# ASSIGNMENT:
Look through the listing underneath for "target", and copy every line that has it.

# DATA TO USE:
============================================================

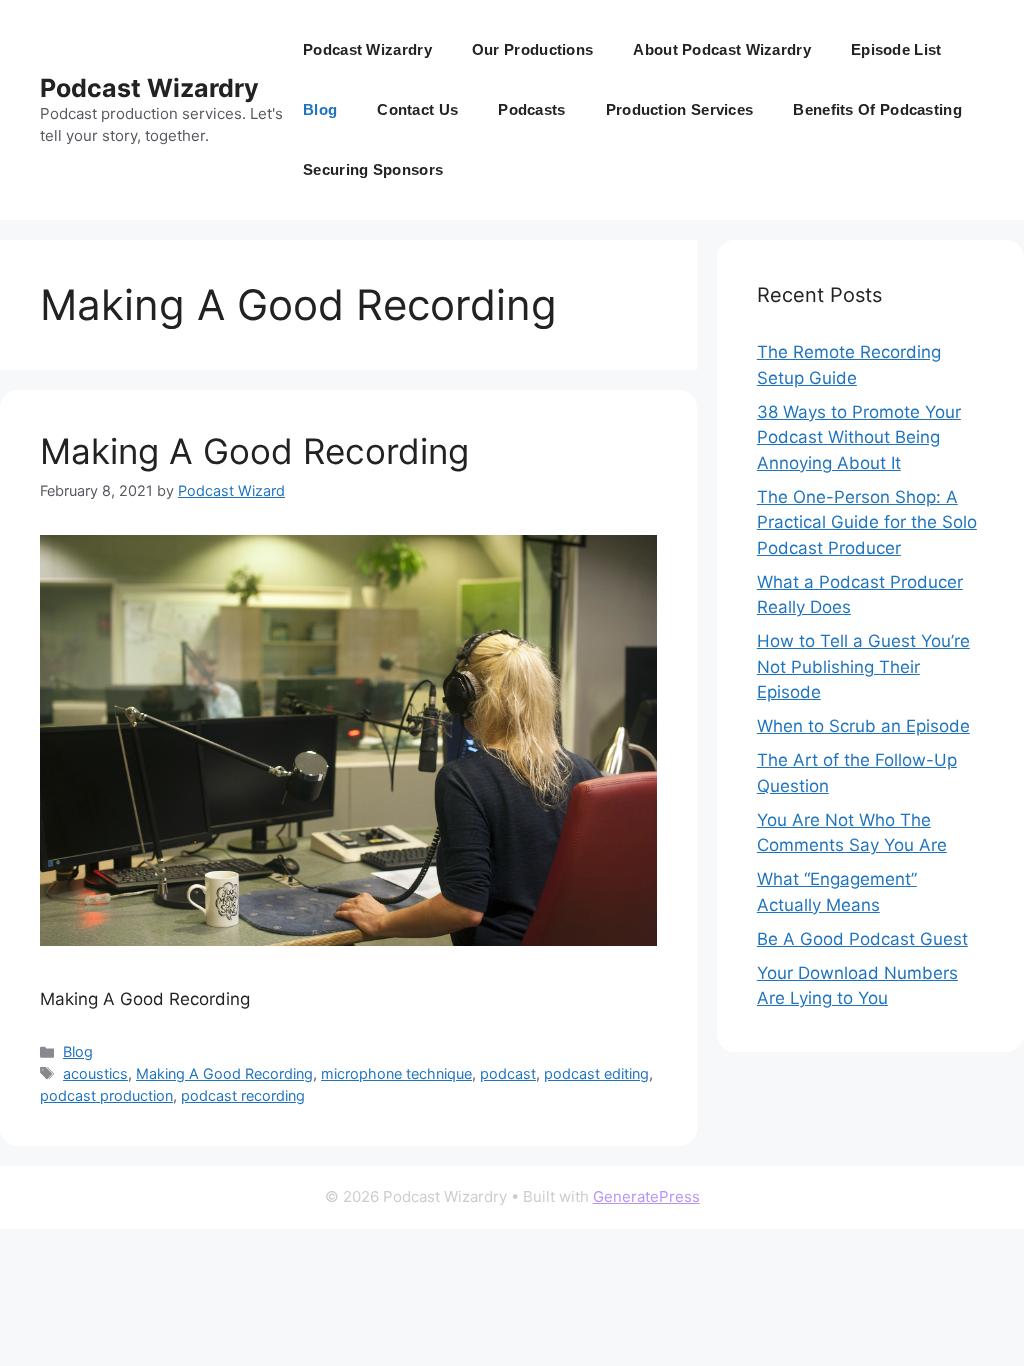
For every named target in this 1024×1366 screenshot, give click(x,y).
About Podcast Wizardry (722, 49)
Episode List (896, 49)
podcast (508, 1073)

============================================================

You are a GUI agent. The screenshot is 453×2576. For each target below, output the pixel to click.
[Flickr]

============================================================

# FINISHED TASK:
For every named target in this 1024×1366 screenshot, give click(x,y).
You are a GUI agent. The screenshot is 453×2576. For each target below, output the pixel to click.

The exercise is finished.